So EquiVap will not be part of Houston's smog-reduction plan, a fact that only amplifies what most folk in the know are saying privately: The plan is a joke. Among other flaws, it doesn't specifically take into account the tons of ozone-forming chemicals that will spew into the air every year if the proposed Bayport complex is built. Nor does it include unreported or underreported emissions, such as the October release alleged at the Chevron plant in Baytown that TNRCC believes helped push the city past Los Angeles as the nation's smog capital. "That's just the tip of the iceberg," says Carman.

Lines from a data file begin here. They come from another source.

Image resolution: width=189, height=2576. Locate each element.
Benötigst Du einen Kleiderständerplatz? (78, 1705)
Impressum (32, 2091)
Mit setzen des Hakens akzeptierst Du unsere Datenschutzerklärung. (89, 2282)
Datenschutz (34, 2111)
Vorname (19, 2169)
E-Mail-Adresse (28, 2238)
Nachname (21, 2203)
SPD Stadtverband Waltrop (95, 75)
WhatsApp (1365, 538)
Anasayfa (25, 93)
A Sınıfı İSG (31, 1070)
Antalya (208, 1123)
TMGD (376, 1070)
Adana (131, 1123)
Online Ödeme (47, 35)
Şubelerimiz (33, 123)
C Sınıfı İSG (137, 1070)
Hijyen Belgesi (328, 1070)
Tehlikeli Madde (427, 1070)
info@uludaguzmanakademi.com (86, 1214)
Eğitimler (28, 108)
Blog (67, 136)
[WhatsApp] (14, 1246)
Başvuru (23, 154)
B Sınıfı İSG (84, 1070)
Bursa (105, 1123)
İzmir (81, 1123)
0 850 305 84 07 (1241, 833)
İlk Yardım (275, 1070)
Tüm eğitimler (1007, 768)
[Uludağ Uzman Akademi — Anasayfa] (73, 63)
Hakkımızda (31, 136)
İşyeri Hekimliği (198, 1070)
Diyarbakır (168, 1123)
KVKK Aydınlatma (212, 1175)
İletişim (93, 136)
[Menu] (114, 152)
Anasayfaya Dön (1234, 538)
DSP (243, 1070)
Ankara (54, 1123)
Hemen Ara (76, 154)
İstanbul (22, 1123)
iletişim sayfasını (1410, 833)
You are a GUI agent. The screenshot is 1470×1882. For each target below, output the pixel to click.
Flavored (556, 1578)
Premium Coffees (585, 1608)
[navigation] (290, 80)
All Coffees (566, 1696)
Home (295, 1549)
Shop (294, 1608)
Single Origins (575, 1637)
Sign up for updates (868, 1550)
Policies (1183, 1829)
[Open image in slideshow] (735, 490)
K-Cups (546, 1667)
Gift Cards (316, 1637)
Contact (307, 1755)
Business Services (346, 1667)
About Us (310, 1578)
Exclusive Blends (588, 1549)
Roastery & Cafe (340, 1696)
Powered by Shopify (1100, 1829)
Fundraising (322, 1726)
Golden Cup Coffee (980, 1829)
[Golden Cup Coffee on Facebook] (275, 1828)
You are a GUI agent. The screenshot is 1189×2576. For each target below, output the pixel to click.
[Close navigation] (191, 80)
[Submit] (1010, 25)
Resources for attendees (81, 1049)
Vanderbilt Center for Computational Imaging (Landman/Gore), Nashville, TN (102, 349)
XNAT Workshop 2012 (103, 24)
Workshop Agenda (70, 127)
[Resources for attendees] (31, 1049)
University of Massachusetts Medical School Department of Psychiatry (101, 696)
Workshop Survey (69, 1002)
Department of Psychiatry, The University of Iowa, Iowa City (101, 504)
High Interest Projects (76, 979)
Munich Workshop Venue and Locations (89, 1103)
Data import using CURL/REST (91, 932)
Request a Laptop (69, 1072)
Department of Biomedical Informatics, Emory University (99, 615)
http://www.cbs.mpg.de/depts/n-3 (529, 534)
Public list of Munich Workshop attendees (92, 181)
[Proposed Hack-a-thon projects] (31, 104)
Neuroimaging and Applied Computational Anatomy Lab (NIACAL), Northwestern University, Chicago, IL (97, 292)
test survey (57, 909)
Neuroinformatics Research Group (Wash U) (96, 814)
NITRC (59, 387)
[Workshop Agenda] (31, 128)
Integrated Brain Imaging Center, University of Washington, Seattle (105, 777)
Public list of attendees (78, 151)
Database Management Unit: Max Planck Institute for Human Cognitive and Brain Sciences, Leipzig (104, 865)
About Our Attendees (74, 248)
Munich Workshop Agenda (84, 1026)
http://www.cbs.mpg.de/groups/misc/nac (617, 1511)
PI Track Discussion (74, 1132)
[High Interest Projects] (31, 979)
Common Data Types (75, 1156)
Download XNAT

But the TNRCC will submit the plan, based almost entirely on computer models, and the EPA will probably accept it.
Carman points out that earlier state-generated models have already proven wrong in field tests. Estimates of emissions from vehicles and "biogenic" sources (trees, for example) have been too high; those for industry have been too low. The state has corrected some of those numbers, but the calculations remain very fuzzy and theoretical. "There's real problems with the accuracy," Carman says. "Nobody really knows how big the numbers are."
As difficult as it has been to juggle the numbers, that's the easy part of the clean-air equation. The plan, which assumes that specific reductions will actually happen, is rife with flying pigs. The likelihood that industry will voluntarily hack its emissions by 90 percent, for example, is slim. Bush is too dependent on campaign contributions from industry (he has already raised millions from Texas polluters) to start pissing them off with pricey demands.
The state will have little more success with the citizens, who have shown a particular resistance over the years to carpooling, bus riding or otherwise changing their smog-producing behavior. Good luck trying to revive the strict auto emissions testing program that the Legislature aborted in 1995 after voters complained it was too expensive and inconvenient (and which eventually cost taxpayers $140 million to settle a resulting lawsuit). And no doubt, there'll be a huge stink when the police start arresting scofflaws who mow their lawns between six and ten in the morning.
The TNRCC says we'll have no choice, that everyone will have to roll up their sleeves and pitch in. Coming from an agency that has shown a chronic aversion to the word "enforcement," such tough talk rings hollow. In fact, what the state, industry and most everyone else may really be hoping for is something other than a hard-nosed, unified effort to improve air quality. In the past, says Carman, the TNRCC has declined to aggressively attack the problem in favor of lobbying to delay or weaken standards. And he sees no evidence of change, which may solidify Houston's position as Shit City well into the next century. "That's their strategy," he says. "They're gonna get Bush in the White House, and they're gonna try and gut the Clean Air Act."